SODIUM–GLUCOSE COTRANSPORTER 2 INHIBITORS (SGLT2 INHIBITORS): CARDIOPROTECTIVE MECHANISMS AND CLINICAL EFFICACY IN HEART FAILURE
Keywords:
Keywords: heart failure, SGLT2 inhibitors, cardioprotective properties, pleiotropic effects, chronic kidney disease, inflammation, oxidative stress, autophagyAbstract
Abstract. Heart failure (HF) is becoming an increasingly serious healthcare challenge due to population aging and the rising prevalence of comorbid conditions. Although major advances in treatment have improved patient outcomes, HF continues to impose a substantial clinical and economic burden, highlighting the need for novel therapeutic strategies [1]. Sodium–glucose cotransporter 2 inhibitors (SGLT2 inhibitors) have recently emerged as a promising treatment option, demonstrating beneficial effects across the entire spectrum of HF, regardless of left ventricular ejection fraction (LVEF).
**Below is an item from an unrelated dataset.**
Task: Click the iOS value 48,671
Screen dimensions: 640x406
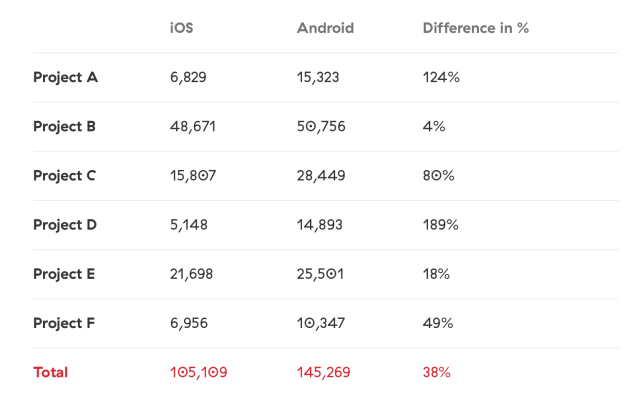Action: [192, 126]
This review explores the diverse mechanisms underlying the cardioprotective properties of SGLT2 inhibitors, including their ability to regulate energy metabolism, reduce oxidative stress, suppress inflammation, and promote autophagy. In addition, SGLT2 inhibitors shift myocardial energy utilization away from carbohydrates toward more energy-efficient substrates such as fatty acids and ketone bodies, thereby improving mitochondrial function and decreasing insulin resistance.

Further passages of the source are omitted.